In this way, we can keep each worker busy on a task, specialize them to that task so they’re efficient, and increase the throughput of the system. If we have a 5 stage pipeline and each stage takes 1 second to complete, then the first task will take 5 seconds to complete. However, if the tasks are coming in hot and heavy, one after another, and each worker is fully utilized, then each second after that we’ll have another completed task.

Processor pipelining is exactly akin to this. Each instruction passed to the processor moves through various stages in a pipeline. To keep it simple, we’ll continue to imagine a 5-stage pipeline with the following stages:

Fetch
Decode
Execute
Memory
Write Back

On each pulse of the processor clock (my i7 has a 2.5 GHz clock, which amounts to 2,500,000,000 pulses every second), an instruction is passed from one stage to the next.

A simple instruction is something like:

which can be read as “multiply the contents of register 3 by 4 and place the result in register 2.”

In our 5-stage pipeline, this instruction would be compiled and placed into the instruction queue. As the program was executed, the processor would go to work by fetching the instruction from the queue.

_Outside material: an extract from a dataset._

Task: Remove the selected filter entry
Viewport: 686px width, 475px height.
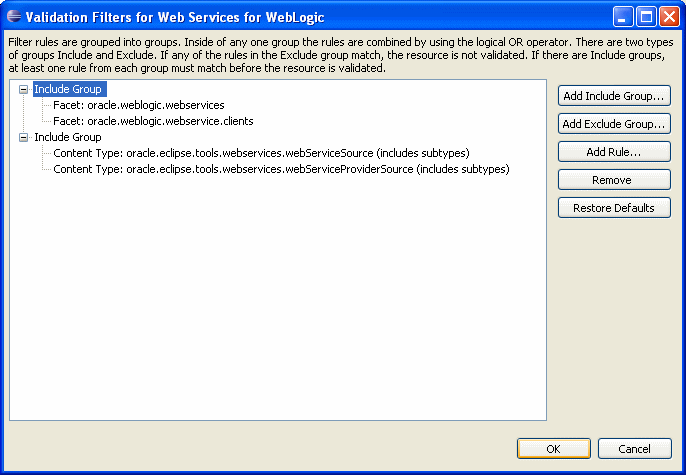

On the next clock cycle, the instruction would be decoded for its operation code (MUL), operands (R3 and 4), and destination (R2) and then placed in a reservation station. As the clock pulses again, if all the operands for the instruction were ready, then we dispatch the instruction to the multiply/divide ALU for execution. In some cases, we may need to send the result to memory (or grab something from memory to finish the operation), so on the next cycle, we do just that. In this case, there’s nothing to do here, so we simply let the time pass. In the last cycle (for this instruction), we take the result of our operation and write it back to R2, letting any other instruction that’s waiting know the result as well.

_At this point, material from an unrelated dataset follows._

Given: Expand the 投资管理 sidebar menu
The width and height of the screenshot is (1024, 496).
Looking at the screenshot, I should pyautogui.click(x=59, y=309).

As each stage completes its work, it grabs another instruction that’s ready for the next stage. Given three instructions and a few clock cycles, you should have a pipeline that looks something like this (where I1, I2, and I3 represent the instruction):


(Cycle Count)	Fetch	Decode	Execute	Memory	Write Back
1	I1
2	I2	I1
3	I3	I2	I1
4		I3	I2	I1
5			I3	I2	I1

In cycle 6, I1 will exit the pipeline, and each subsequent clock cycle will see another instruction be done. In general, in an N-stage pipeline and X instructions the number of clock cycles that it takes to complete the program will be N + (X – 1). Without pipelining, it takes N * X clock cycles for the program to complete. Like golf, lower numbers are better when dealing with speed.

Many multi-threaded applications use this model when dealing with large jobs. A thread will be designed to do a certain task and hand the job off to another thread which will then work on the next stage. There are drawbacks to this approach (synchronization and architecture/design) but also some great benefits (exploiting a warmed cache for a thread that only accesses some portion of memory).

Similarly, in network communication we see pipelining in play. When setting up a connection between two hosts, TCP enters a handshake phase to ensure that both computers can talk to each other. It does this by passing small, discrete packets of information and receiving acknowledgements that those packets arrived at the intended location. Once the connection is “trusted”, the connection is pipelined, with the client making multiple HTTP requests over the connection and the server responding with multiple packets. Instead of an exchange where the client requests a single packet and the server responds with a single packet (with each alternating until all the data has been sent), the client can send many requests at once and get many packets back, with the number of requests in the pipeline increasing up to some pre-defined limit. This is the foundation of HTTP pipelining, and while the multiplexing capabilities of HTTP/2 have since proven more capable, this is still a valuable tool within those connections.

It is this interplay of practice and theory that is unique in computer science and especially noticeable in computing systems. It’s a loop that I’ll miss watching and learning from, but one that I’m already noticing in artificial intelligence as well.